◆ WHAT IS NEEDED:
Reproduce, character for character, the entries from their opening line through the line with "Cookie-Richtlinien (108, 1138)".

◆ Saved entries:
************

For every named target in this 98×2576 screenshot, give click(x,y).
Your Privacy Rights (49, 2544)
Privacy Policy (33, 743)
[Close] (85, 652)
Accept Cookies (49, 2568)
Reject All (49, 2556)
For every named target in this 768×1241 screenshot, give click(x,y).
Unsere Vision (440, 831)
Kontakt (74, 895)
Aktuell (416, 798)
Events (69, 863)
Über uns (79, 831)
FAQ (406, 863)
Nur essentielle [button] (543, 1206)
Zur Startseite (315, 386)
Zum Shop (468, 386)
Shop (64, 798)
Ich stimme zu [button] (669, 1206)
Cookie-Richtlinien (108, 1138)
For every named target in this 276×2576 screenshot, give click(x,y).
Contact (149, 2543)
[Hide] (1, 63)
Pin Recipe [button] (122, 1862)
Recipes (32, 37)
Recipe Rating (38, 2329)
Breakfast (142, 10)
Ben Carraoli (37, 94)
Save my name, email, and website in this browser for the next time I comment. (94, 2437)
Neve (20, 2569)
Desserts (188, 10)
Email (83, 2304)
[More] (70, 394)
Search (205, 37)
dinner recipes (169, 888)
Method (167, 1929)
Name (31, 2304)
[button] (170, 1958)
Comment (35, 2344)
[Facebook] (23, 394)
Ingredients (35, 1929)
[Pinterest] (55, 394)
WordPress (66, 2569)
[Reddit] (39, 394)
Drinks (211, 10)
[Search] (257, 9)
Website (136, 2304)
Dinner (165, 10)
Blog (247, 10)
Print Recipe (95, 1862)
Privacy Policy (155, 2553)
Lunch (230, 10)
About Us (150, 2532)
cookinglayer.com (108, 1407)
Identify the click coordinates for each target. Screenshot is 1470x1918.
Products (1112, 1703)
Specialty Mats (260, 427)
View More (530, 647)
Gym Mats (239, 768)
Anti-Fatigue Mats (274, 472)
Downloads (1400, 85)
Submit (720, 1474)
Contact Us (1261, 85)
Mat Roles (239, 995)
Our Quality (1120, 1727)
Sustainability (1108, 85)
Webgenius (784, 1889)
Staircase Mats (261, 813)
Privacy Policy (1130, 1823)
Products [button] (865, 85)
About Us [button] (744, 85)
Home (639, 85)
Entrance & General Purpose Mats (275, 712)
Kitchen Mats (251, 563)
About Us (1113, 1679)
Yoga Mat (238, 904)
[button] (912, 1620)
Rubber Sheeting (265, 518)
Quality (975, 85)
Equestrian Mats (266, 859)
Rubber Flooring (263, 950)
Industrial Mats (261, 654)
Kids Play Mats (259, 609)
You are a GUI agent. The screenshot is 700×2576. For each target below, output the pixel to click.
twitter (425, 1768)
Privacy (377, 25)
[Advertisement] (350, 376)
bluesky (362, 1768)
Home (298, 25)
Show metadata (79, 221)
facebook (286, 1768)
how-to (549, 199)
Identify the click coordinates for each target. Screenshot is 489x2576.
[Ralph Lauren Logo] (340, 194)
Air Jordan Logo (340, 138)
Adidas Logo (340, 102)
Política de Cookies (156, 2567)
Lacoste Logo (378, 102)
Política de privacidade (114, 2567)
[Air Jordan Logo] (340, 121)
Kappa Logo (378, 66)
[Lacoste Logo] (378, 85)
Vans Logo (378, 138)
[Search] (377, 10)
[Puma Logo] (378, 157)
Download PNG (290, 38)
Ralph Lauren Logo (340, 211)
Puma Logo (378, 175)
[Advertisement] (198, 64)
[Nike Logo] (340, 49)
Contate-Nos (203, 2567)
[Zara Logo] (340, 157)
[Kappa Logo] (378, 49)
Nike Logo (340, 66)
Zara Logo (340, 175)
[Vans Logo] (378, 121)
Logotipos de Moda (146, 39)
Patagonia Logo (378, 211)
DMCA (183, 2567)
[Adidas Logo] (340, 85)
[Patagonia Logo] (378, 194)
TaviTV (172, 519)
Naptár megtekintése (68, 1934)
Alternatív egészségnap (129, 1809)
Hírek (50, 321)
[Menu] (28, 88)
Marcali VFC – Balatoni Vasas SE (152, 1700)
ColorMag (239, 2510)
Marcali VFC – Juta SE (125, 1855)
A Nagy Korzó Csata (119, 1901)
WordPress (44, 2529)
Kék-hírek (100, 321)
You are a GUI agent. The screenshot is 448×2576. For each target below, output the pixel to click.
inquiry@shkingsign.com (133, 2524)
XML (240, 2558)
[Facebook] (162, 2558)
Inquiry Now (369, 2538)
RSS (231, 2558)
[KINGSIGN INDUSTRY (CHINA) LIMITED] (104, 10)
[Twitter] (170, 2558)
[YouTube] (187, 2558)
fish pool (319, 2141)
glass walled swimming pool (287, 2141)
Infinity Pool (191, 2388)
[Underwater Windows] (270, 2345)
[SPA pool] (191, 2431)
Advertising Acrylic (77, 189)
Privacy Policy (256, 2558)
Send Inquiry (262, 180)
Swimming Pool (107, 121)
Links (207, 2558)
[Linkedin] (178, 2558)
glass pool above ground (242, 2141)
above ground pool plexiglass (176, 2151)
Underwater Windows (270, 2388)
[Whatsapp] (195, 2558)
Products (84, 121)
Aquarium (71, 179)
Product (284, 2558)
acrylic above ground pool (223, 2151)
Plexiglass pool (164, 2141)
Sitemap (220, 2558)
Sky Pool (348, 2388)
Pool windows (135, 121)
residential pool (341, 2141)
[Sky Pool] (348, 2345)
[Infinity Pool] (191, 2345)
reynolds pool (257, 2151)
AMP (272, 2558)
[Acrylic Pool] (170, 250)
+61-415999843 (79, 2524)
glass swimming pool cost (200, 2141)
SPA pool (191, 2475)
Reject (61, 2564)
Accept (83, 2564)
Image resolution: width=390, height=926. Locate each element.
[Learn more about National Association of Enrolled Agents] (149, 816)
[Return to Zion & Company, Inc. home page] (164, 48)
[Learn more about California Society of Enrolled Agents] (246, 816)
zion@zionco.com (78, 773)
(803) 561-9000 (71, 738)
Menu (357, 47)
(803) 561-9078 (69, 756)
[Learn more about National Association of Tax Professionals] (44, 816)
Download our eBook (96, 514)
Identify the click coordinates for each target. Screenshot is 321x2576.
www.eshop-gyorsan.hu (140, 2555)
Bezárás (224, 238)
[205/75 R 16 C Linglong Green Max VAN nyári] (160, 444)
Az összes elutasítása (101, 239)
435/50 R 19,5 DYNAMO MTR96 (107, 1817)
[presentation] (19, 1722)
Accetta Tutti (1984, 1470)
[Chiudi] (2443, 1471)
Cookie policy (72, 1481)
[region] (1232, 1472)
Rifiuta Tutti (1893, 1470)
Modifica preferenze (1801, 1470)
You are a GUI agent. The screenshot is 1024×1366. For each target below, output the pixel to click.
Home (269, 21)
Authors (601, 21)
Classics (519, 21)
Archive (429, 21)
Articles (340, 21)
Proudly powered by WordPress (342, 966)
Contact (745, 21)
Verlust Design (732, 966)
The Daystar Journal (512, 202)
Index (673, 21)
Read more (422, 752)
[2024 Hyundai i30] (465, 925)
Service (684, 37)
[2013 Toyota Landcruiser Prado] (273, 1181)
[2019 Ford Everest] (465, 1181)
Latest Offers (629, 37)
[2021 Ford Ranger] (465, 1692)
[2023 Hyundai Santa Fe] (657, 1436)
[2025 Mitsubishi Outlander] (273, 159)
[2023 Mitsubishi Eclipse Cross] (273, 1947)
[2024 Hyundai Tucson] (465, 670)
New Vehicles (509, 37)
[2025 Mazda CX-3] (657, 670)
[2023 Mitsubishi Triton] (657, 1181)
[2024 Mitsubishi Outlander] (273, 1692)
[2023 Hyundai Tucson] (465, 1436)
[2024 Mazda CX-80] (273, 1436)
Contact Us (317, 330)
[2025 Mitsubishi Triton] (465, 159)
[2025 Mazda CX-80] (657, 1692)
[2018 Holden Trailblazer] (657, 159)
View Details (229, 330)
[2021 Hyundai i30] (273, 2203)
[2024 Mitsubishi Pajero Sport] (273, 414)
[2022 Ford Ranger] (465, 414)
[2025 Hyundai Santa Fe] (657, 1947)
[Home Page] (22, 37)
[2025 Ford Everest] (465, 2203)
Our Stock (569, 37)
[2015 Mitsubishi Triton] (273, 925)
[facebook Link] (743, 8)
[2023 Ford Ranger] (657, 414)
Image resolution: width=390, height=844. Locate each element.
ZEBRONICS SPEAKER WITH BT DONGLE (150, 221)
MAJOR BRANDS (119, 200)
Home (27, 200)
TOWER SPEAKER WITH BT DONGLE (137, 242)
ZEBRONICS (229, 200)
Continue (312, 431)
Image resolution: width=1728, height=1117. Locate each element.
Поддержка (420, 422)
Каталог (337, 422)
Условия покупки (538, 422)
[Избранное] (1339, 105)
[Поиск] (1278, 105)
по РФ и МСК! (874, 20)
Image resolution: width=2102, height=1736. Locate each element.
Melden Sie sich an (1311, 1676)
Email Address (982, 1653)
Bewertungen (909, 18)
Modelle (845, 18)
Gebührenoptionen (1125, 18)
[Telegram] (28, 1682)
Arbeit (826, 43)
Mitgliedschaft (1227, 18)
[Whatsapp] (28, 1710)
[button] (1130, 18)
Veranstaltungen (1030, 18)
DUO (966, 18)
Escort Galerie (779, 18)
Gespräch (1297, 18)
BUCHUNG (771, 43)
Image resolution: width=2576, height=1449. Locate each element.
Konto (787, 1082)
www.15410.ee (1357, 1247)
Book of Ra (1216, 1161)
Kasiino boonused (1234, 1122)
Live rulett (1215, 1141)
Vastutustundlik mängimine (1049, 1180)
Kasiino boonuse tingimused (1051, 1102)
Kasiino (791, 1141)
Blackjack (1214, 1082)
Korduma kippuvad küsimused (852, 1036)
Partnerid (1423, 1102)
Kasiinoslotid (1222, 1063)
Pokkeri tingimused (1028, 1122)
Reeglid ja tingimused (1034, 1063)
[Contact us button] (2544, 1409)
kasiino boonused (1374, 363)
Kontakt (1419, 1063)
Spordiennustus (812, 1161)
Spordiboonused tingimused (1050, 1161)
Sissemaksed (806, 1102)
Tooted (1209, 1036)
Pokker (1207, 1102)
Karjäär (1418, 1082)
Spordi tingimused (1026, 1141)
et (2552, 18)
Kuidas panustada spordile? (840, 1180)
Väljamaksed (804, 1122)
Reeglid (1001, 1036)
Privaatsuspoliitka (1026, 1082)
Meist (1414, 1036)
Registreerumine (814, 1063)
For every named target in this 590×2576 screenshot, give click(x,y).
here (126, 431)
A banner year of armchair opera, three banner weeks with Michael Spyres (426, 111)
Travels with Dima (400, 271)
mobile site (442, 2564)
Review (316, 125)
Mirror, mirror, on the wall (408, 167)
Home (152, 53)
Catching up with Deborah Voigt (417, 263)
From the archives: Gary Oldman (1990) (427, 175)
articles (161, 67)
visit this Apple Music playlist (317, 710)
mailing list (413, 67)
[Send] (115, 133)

************

◆ WRITTEN REPLY:
For every named target in this 98×2576 screenshot, give click(x,y).
Your Privacy Rights (49, 2544)
Privacy Policy (33, 743)
[Close] (85, 652)
Accept Cookies (49, 2568)
Reject All (49, 2556)
For every named target in this 768×1241 screenshot, give click(x,y).
Unsere Vision (440, 831)
Kontakt (74, 895)
Aktuell (416, 798)
Events (69, 863)
Über uns (79, 831)
FAQ (406, 863)
Nur essentielle [button] (543, 1206)
Zur Startseite (315, 386)
Zum Shop (468, 386)
Shop (64, 798)
Ich stimme zu [button] (669, 1206)
Cookie-Richtlinien (108, 1138)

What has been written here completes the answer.